Google's first "secret sauce" for web search was the innovative PageRank link analysis algorithm which successfully identifies the most relevant pages matching a search term. Google's superior search results were a huge factor in their early success. However, Google could never have achieved their current market dominance without an ability to reliably and quickly return those results.
From the beginning, Google needed to handle volumes of data that exceeded the capabilities of existing commercial technologies. Instead, Google leveraged clusters of inexpensive commodity hardware, and created their own software frameworks to sift and index the data. Over time, these techniques evolved into the MapReduce algorithm. MapReduce allows data stored on a distributed file system - such as the Google File System (GFS) - to be processed in parallel by hundreds of thousands of inexpensive computers. Using MapReduce, Google is able to process more than a petabyte (one million GB) of new web data every hour.
Google published details of GFS in 2002, as well as the MapReduce approach in 2004. Around that time, the Apache Nutch project, attempting to build an open source web search engine, decided to build an open source implementation of Google's algorithms.

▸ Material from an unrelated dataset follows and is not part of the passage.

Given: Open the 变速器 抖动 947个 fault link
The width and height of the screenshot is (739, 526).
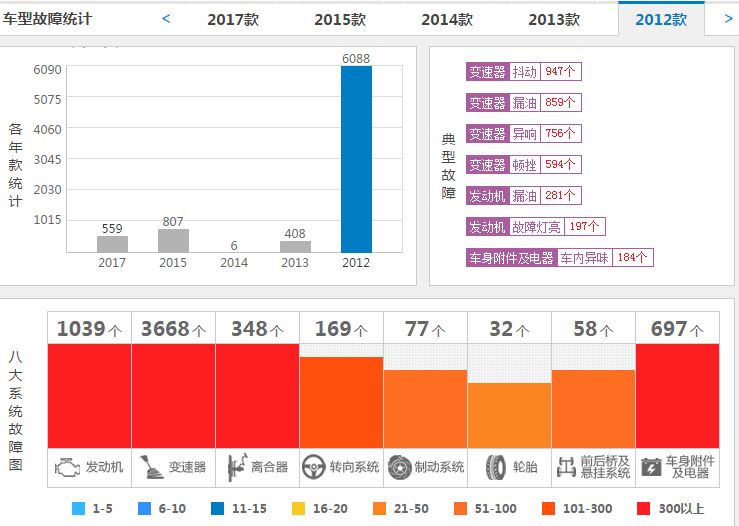Looking at the screenshot, I should 524,72.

The resulting technology was spun off into a separate project - Apache Hadoop - the following year.
The Hadoop project gained significant early assistance from Yahoo! and, subsequently, from Web 2.0 companies such as Facebook and Last.fm. Today, the largest Hadoop clusters can apply thousands of computer cores and Terabytes of RAM at workloads involving petabytes of data on disk.

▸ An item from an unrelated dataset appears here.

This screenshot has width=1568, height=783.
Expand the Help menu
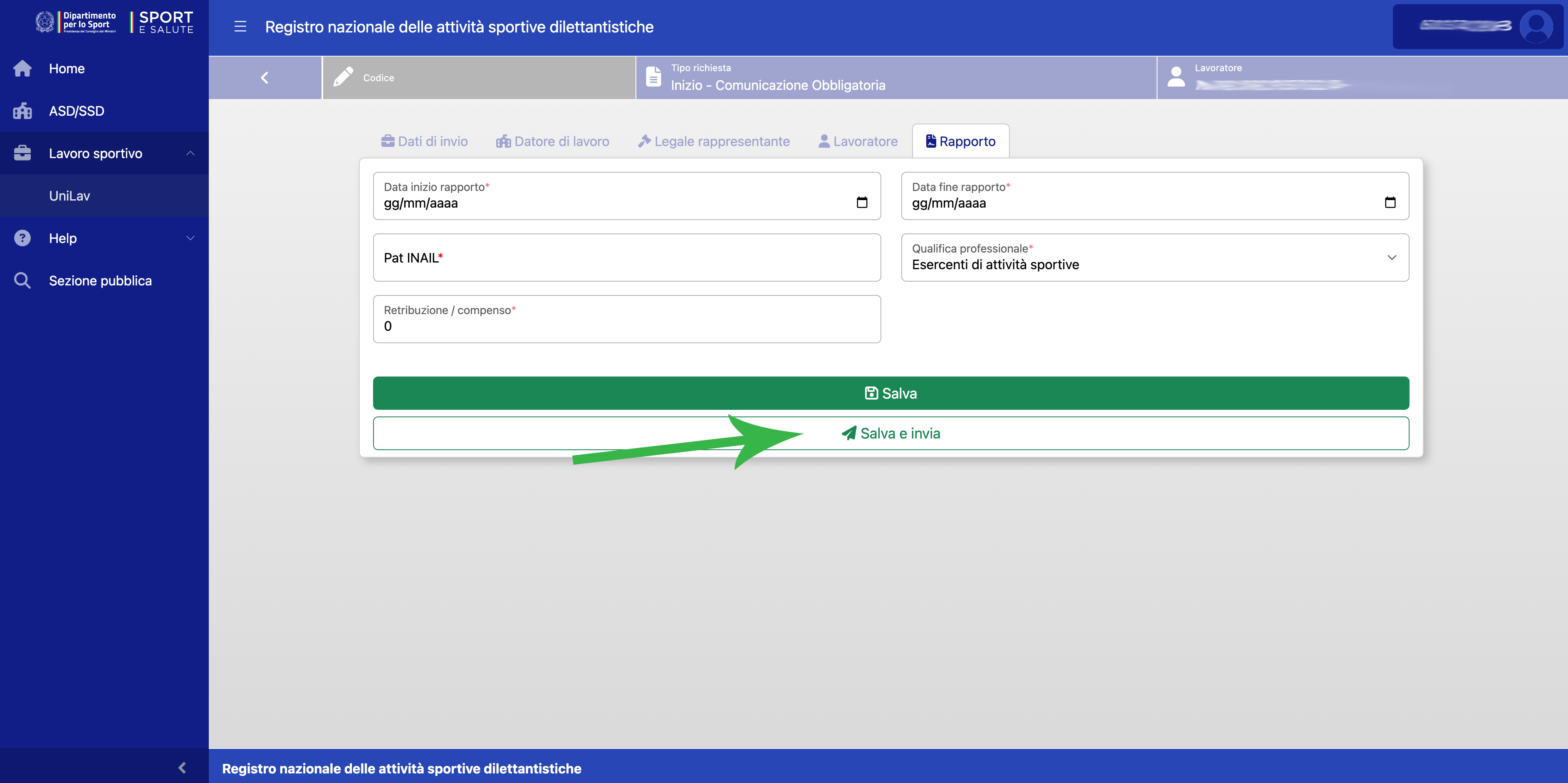click(190, 238)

Hadoop seems poised for wider adoption; many financial institutions, government bodies and other large organizations are piloting the use of Hadoop for large scale data processing. For example, at the recent Hadoop World conference, Visa revealed details of a pilot project to apply Hadoop to the analysis of roughly 200 million Visa transactions per day.

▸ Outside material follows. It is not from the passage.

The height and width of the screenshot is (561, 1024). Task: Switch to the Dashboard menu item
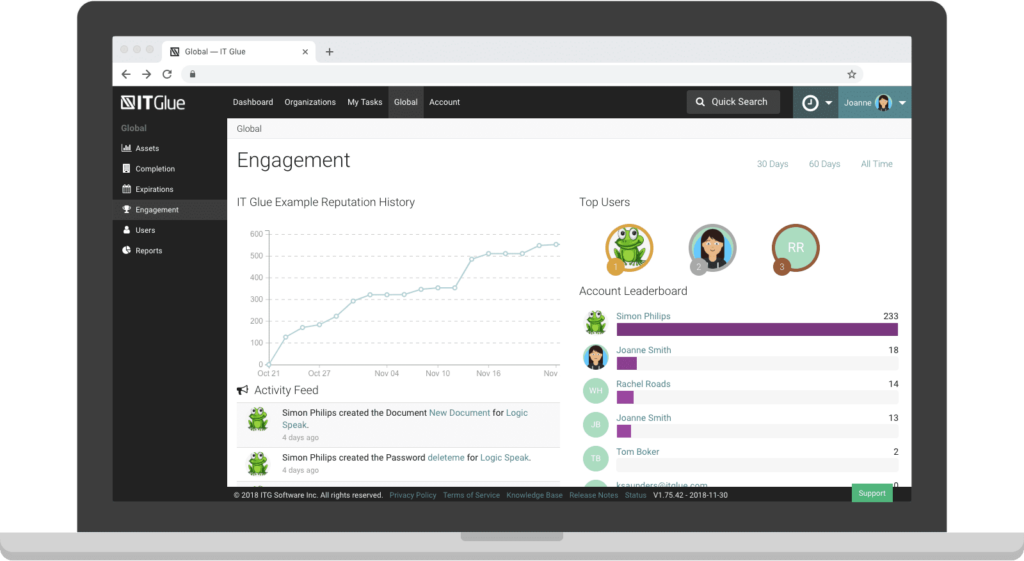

Of course, to become enterprise-ready, you need more than just an open source stack: an enterprise considering Hadoop wants manageability, security, monitoring, and interoperability with existing data stores. Cloudera is a relatively young company that is providing software and services around the Hadoop core software with the aim of commercializing the software stack. Cloudera offers certified distributions of Hadoop along with utility software, such as a desktop management console.
For certain workloads, MapReduce and Hadoop can outperform even the most expensive commercial RDBMS software and associated hardware - and can do so using much cheaper commodity hardware, and without expensive software licenses. However, writing MapReduce routines in Java or another programming language is certainly not as easy as crafting a SQL statement that performs the same task. Providing a more user-accessible interface to Hadoop has, therefore, been a high priority for the Hadoop community.
Today, there are two popular ways to exploit Hadoop without having to code up a formal MapReduce program. Pig - originally developed by Yahoo! - allows Hadoop jobs to be expressed in a scripting language that simplifies common MapReduce operations such as filtering, joins and aggregation. Hive, developed at Facebook, provides a SQL-like interface to Hadoop. If you are familiar with SQL, you can submit a SQL statement to Hive that will then be compiled to MapReduce jobs executed by Hadoop.
Just as MapReduce has been pivotal at Google, Hadoop seems poised to become a critical technology in the wider world of data processing. MapReduce and Hadoop will never replace the relational database for all workloads, but, there is little doubt they represent an economically compelling alternative for many "big data" applications.